■ **Materials provided**

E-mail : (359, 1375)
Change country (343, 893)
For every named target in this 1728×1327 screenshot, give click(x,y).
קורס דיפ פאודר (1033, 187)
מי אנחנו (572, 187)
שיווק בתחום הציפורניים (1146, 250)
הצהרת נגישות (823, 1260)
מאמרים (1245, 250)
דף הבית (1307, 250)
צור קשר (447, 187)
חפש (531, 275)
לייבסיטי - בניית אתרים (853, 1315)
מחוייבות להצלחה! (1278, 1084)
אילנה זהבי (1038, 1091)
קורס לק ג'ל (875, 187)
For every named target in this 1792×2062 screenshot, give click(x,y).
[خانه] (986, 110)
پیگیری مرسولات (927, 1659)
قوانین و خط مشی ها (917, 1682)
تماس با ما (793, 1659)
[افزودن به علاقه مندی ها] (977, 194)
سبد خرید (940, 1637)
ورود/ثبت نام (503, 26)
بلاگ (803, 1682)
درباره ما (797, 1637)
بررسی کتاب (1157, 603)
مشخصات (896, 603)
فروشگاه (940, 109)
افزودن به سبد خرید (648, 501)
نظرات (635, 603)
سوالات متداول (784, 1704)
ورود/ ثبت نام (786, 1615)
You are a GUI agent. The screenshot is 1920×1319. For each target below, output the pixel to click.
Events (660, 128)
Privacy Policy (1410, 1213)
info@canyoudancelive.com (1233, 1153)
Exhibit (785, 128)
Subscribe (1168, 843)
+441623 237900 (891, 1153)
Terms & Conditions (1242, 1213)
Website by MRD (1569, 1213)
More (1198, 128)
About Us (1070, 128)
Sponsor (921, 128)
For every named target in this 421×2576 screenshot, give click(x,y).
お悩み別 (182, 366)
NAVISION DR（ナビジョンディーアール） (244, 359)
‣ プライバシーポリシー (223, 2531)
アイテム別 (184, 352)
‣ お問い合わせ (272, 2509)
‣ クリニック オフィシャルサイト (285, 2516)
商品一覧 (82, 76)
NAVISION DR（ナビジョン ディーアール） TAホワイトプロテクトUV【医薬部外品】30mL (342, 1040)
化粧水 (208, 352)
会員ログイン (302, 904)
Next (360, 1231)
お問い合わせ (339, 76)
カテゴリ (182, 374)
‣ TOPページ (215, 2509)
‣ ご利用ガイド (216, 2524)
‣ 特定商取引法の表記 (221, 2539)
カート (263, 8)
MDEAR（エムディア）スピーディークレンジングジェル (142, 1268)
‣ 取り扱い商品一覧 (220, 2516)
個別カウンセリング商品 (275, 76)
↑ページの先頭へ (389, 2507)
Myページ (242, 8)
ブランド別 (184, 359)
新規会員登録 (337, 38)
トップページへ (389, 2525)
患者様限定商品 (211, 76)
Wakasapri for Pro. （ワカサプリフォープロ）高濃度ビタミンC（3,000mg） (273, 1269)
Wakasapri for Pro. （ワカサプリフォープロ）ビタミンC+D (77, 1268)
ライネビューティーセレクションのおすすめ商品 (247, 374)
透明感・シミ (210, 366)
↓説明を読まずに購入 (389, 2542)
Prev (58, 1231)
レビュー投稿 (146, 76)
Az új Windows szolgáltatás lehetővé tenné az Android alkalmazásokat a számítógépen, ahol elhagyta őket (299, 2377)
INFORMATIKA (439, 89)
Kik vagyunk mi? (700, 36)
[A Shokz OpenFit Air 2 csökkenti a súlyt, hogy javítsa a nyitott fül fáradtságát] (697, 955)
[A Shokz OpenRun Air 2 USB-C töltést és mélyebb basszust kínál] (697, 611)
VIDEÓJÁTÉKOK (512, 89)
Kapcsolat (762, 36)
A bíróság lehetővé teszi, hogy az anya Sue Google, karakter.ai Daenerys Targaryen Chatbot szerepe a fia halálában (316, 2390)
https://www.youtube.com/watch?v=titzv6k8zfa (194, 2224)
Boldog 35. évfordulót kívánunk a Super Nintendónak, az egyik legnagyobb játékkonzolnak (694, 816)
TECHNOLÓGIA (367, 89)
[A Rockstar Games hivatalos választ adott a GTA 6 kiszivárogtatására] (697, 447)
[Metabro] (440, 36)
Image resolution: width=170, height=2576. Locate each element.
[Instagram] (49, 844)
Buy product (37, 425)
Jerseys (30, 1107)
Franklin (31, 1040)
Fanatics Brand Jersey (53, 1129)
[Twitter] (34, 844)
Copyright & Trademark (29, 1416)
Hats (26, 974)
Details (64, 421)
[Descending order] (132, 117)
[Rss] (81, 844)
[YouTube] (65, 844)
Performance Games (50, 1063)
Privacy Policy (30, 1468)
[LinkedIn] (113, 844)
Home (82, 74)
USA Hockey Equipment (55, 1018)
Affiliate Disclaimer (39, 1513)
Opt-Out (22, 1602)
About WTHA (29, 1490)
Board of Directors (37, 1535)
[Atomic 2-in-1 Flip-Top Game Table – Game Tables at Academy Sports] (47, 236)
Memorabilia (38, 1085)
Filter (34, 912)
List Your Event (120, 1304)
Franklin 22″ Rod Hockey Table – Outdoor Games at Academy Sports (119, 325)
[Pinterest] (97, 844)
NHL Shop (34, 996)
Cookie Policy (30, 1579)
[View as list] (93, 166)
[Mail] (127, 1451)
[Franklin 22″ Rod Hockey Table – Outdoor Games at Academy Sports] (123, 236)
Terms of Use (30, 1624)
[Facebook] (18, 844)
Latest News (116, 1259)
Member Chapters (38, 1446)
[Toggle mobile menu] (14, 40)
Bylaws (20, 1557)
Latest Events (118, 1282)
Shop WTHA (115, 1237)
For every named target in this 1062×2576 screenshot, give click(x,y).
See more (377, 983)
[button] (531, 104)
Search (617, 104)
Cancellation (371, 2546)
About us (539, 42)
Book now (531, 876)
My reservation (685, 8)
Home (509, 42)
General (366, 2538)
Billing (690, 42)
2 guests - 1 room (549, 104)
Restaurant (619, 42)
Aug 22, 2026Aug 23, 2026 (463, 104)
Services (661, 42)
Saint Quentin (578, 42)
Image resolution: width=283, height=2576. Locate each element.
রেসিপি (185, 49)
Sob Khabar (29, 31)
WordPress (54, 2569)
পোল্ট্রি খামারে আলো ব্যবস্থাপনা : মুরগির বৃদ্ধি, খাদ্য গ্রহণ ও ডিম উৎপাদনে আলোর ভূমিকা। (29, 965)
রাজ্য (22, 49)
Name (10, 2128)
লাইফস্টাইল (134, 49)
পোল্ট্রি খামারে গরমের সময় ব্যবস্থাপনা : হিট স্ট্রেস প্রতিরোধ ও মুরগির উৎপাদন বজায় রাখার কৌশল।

■ **Task statement**
Each line of the records with the word "give" in it is to be copied.

■ **Solution for this exercise**
For every named target in this 1728×1327 screenshot, give click(x,y).
For every named target in this 1792×2062 screenshot, give click(x,y).
For every named target in this 421×2576 screenshot, give click(x,y).
For every named target in this 1062×2576 screenshot, give click(x,y).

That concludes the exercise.